**Trecho apresentado:**
※

Pais que marcham com amor
Embora a ONG carregue as mães nas origens e no nome, os pais do gênero masculino também são bem-vindos. É o caso de Marcelo Limão, conselheiro fiscal eleito pelo Conselho Diretivo do Mães pela Diversidade. Ele também usa a formação em sociologia e a atuação como professor em palestras para empresas e em eventos, ao lado de Maju.
Segundo o Manual de Comunicação LGBTI+ – lançado pela rede GayLatino e pela Aliança Nacional LGBTI, em 2018 – o termo cisgênero é utilizado para descrever pessoas que não são transgênero (mulheres trans, travestis e homens trans). “Cis-” é um prefixo em latim que significa “no mesmo lado que” e, portanto, é oposto de “trans-” (GLAAD, 2016). Refere-se ao indivíduo que se identifica, em todos os aspectos, com o gênero atribuído ao nascer.
Marcelo é pai da Marcela, uma adolescente cisgênero de 16 anos, e Murilo, um menino transgênero, de 13. Mesmo em um lar acolhedor, sempre aberto ao diálogo, a descoberta do filho foi um baque para ele e a esposa, Denise. Quando Murilo completou 9 anos, disse que o interesse pelo universo masculino não se tratava de uma fase, era sua identidade. Foi então que a busca por informações começou, e o Mães pela Diversidade entrou na trajetória da família.
“Durante os encontros tivemos a chance de conhecer outras mães e pais com filhos LGBTQIA+, cada um com sua particularidade. Isso foi muito importante, porque nos sentimos fortalecidos por aquelas vivências. E a partir daí encontramos profissionais de múltiplas áreas para nos ajudar com a transição do Murilo”, relembra o sociólogo.
Além de oferecer assistência, os voluntários também se articulam em ações que vão desde distribuição de cestas básicas até palestras e a defesa da causa para avançar e influenciar na elaboração de políticas públicas. O grupo conta, hoje, com cerca de 2 mil integrantes no Brasil todo, com conselhos regionais para cuidar das especificidades locais.

※

**Enunciado 1:** Que cargo Marcelo Limão ocupa no Mães pela Diversidade, de acordo com o texto sobre o Mães pela Diversidade?
**Enunciado 2:** Por favor, prossiga com o texto sobre o Mães pela Diversidade a partir da última frase mostrada.

Dados extraídos de uma coleção
※

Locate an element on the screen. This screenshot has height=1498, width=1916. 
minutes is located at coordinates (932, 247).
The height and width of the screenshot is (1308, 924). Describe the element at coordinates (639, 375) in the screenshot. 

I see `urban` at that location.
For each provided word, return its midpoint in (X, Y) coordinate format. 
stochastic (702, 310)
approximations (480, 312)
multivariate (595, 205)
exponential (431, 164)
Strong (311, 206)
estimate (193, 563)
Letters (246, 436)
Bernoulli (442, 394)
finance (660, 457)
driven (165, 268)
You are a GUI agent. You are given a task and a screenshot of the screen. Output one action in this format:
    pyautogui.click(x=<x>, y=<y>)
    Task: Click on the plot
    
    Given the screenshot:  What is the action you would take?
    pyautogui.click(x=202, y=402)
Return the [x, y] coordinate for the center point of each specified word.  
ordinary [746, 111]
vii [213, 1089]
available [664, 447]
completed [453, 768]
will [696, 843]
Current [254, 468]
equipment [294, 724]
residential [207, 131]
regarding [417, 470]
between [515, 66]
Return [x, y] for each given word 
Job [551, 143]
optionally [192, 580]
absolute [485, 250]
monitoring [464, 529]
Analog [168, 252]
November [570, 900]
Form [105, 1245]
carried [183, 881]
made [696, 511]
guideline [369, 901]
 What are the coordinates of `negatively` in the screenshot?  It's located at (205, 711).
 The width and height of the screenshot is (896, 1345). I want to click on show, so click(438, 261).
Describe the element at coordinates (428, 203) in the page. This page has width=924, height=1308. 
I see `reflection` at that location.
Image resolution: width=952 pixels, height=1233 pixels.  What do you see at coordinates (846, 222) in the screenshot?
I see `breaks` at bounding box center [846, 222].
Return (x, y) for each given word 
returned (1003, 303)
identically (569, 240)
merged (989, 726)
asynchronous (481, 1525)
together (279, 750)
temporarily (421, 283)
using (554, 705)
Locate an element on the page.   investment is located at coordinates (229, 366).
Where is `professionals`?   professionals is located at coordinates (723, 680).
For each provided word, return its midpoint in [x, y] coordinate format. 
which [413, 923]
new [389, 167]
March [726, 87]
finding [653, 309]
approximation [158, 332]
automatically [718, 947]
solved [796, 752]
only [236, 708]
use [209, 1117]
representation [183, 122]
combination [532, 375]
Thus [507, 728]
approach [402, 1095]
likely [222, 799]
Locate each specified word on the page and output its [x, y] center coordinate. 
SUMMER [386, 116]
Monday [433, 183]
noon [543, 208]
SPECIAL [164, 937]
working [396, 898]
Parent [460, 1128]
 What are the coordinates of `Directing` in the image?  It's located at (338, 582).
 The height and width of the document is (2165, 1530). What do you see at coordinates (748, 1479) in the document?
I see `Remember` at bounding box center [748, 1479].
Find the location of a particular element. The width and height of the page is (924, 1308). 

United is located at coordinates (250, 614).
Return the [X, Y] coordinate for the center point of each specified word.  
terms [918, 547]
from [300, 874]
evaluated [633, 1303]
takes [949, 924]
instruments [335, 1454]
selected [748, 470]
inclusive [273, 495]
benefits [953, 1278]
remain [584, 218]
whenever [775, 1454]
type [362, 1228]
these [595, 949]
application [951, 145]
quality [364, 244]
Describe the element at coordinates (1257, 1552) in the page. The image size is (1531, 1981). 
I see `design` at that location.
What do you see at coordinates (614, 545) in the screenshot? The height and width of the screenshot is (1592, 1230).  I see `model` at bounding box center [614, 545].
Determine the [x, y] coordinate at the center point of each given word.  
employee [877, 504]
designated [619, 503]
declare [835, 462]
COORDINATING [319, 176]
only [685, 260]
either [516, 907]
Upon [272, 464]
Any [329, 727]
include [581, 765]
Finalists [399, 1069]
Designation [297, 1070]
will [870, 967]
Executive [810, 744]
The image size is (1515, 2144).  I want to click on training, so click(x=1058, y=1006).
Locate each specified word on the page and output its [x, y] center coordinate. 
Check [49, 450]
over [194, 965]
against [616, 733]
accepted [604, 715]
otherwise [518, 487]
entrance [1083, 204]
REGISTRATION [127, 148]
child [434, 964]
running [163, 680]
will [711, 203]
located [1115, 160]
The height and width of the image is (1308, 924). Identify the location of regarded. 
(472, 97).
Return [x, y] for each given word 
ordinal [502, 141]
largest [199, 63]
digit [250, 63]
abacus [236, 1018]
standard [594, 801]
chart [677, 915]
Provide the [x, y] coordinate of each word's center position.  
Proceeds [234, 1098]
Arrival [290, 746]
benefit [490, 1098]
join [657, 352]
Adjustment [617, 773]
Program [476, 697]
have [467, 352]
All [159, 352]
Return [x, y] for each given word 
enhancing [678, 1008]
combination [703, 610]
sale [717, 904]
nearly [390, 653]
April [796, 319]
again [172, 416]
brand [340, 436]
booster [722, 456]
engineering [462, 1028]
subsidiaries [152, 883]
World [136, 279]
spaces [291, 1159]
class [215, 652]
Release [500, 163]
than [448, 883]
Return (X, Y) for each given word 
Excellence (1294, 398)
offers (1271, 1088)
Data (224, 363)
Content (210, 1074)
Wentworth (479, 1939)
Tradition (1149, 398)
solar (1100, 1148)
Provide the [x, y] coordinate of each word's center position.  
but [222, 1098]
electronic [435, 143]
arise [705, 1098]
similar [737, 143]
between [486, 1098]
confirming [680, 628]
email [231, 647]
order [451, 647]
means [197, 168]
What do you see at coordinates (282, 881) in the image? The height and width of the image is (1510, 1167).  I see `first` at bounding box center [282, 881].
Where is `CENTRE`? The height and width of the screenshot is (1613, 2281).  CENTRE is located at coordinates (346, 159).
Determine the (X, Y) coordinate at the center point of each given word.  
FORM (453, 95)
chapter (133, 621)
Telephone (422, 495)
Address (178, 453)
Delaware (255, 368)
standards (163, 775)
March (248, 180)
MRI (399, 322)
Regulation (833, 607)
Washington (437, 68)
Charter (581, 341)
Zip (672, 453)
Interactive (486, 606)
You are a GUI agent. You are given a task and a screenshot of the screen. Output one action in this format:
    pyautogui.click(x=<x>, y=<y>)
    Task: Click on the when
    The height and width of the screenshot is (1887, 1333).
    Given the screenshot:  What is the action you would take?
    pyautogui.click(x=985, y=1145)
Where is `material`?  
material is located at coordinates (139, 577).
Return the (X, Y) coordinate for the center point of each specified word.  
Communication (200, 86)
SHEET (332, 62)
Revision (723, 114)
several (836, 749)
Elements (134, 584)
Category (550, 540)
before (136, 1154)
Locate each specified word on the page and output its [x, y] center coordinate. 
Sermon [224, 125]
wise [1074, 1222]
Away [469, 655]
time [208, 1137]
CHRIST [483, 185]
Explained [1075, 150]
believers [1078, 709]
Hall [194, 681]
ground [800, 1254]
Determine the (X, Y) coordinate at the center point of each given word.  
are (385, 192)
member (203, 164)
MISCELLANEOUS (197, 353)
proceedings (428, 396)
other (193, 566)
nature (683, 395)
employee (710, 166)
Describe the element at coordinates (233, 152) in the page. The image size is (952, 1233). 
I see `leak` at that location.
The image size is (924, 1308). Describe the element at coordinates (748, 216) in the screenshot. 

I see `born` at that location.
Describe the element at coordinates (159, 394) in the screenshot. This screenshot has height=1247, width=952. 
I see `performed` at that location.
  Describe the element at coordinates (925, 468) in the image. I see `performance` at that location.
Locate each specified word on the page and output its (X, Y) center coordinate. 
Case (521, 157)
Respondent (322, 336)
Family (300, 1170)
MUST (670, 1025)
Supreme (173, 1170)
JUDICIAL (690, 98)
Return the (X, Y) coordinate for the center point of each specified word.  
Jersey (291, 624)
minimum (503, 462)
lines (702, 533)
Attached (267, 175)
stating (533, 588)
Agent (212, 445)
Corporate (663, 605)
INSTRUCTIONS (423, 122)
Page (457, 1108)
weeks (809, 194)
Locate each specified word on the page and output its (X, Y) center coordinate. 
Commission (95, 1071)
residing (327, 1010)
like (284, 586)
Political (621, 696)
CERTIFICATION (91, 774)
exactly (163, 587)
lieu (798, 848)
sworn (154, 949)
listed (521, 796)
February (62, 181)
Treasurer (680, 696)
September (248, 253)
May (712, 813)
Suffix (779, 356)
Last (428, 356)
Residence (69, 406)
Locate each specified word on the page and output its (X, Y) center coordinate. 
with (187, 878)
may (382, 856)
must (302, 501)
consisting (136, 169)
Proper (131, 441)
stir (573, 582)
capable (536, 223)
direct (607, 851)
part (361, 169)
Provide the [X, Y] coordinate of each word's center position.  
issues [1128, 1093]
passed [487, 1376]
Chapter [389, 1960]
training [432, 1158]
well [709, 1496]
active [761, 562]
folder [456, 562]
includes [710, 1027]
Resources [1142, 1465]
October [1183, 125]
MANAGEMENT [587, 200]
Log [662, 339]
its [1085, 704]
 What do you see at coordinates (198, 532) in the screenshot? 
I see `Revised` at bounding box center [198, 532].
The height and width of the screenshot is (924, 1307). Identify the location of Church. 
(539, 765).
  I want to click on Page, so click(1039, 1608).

※

**Resultado do exercício 1:** Conselheiro fiscal eleito pelo Conselho Diretivo do Mães pela Diversidade.

**Resultado do exercício 2:**
Marcelo, que mora na cidade de Jundiaí (SP), é um deles e assume também a administração dos grupos internos “Pais pela Diversidade” e “Pais e Mães de filhes transexuais”. Atualmente, ele também estuda Psicologia e, assim como os demais voluntários, leva as pautas da ONG para todos os espaços em que tem a oportunidade de falar.
Como momento marcante de sua atuação, Marcelo destaca a Parada do Orgulho LGBTQIA+, um dos grandes carros-chefes da organização. Na linha de frente, o grupo marcha com um enorme cartaz colorido que carrega a mensagem: “Saia com o seu preconceito, que nós vamos passar com o nosso amor”. A imagem é simbólica: para chegar aos filhos, terão primeiro de passar pelos pais.
Fortalecendo as bases de um mundo melhor
Andrea Hercowitz encontrou o grupo pela primeira vez quando acompanhava a família na Parada LGBTQIA+ de 2015. Mãe de um filho gay e uma filha bissexual, a pediatra voltou a reencontrar a rede pelo Facebook, quando comentou na postagem de outra mãe que estava passando por dificuldades para aceitar a orientação sexual do filho.
“Queria acolhê-la, passando um pouco da minha experiência e explicando que não precisava ser assim. Então recebi uma mensagem no inbox com um convite para fazer parte do Mães pela Diversidade. Quando me tornei voluntária da rede, era a 99ª mãe de São Paulo”, relembra a médica. Hoje, só nesse estado, a ONG conta com 700 voluntários.
Como especialista na área de hebiatria, medicina voltada para os adolescentes, Andrea foi representar a ONG em diversas universidades, dando palestras sobre a saúde da comunidade LGBTQIA+. Essa jornada a levou a fazer um curso de aprofundamento no AMTIGOS (Ambulatório Transdisciplinar de Identidade de Gênero e Orientação Sexual), do Hospital das Clínicas, onde também é voluntária.
“Infelizmente ainda vivemos em um país LGBTfóbico, então muito provavelmente essa comunidade enfrentará desafios fora de casa. Se conseguirmos, como pais, poupá-los de experiências negativas dentro do lar, fortalecendo-os no que diz respeito ao acolhimento, isso diminui muito as consequências negativas para o desenvolvimento no futuro”, explica Andrea Hercowitz.